В радио Третьяков видел медиум, адекватный массовому обществу и адресованной ему литературе. С радио он сам будет сотрудничать особенно активно в первой половине 1930‐х годов, участвуя в том числе в трансляциях парадов с Красной площади. Сохранившиеся в собрании Российского государственного архива фонодокументов (РГАФД) звукозаписи трансляций парадов в полной мере отражают лефовские установки и поиски места современной поэзии в новой медиасреде: одно из центральных мест в этих монтажах, составленных из шумов, описаний событий, происходящих на городских площадях, агитационных речей, музыки, неизменно занимает чтение стихов самого Третьякова, а также Николая Асеева, Семена Кирсанова, Веры Инбер и других, часто в авторском исполнении. Разнесенные во времени и пространстве две «башни» петербургская квартира Вячеслава Иванова на Таврической и московская радиобашня Шухова на Шаболовке не только служат символами двух эпох, модерна и авангарда, в русской культуре. Обе связаны с «живым словом», звучащей поэзией и воплощают стремительно и радикально менявшиеся условия ее бытования.
Помимо медиум-специфичности современной литературы, еще один сюжет, занимающий важное место в этой книге, связан с театром. В 19101920‐е годы различным направлениям, связанным с декламацией, предстояло сыграть огромную роль в его развитии в России. В 19101930‐е чтецкое искусство и все его многочисленные ответвления стали пространством встречи исполнительства и современной недраматической, не предназначенной для сцены литературы лирической поэзии или, например, философских текстов, как в случае литературных монтажей Владимира Яхонтова (подробнее об этом в главе 1).
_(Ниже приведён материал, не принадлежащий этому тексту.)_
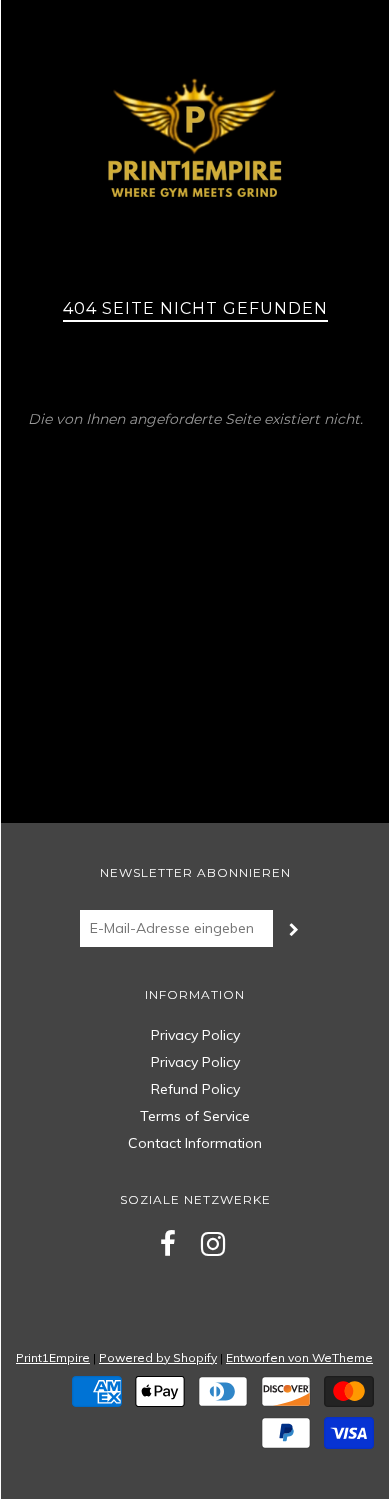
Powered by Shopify (158, 1357)
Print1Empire (53, 1357)
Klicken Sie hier (195, 434)
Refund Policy (195, 1089)
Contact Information (195, 1143)
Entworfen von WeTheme (299, 1357)
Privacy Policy (195, 1035)
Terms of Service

Более того, это было пространство интенсивных трансферов идей и техник между театром и современной литературой (прежде всего поэзией). В качестве яркого примера можно привести коллективную декламацию на рубеже 19101920‐х годов, существовавшую как самостоятельный жанр, а также служившую одним из основных инструментов как в любительском, так и в профессиональном театре. Коллективная декламация, позволявшая воплощать современную поэзию на театральной сцене (подробнее см. главу 3), восходила к экспериментам итальянских и отчасти русских футуристов середины 1910‐х годов. Но движению современной поэзии навстречу современному театру способствовали и другие явления тех лет. Так, например, имажинисты не только разделяли интерес к устным формам бытования поэзии (особенно в первые послереволюционные годы, так называемый кафейный период русской литературы), но и пробовали сблизить принципы авторского чтения поэзии и сценическую речь. Одним из самых впечатляющих примеров этого служит работа Опытно-героического театра, созданного в 1922 году поэтом Вадимом Шершеневичем и актером Борисом Фердинандовым, где они попытались воплотить эксперимент, построив игру актеров на основе метроритма8. И когда десятилетия спустя Владимир Высоцкий во время репетиций «Пугачева» в московском Театре на Таганке, переслушивая звукозапись монолога Хлопуши в авторском чтении Есенина, пробовал воспроизвести интонации поэта, сам его подход вполне соответствовал духу экспериментов имажинистов9. В этом же ряду находились эксперименты режиссера Игоря Терентьева, который рассматривал свои спектакли в Ленинграде как продолжение опытов заумной поэзии времен тифлисской группы «41°». В нее он входил наряду с Ильей Зданевичем, Алексеем Крученых и художником Кириллом Зданевичем.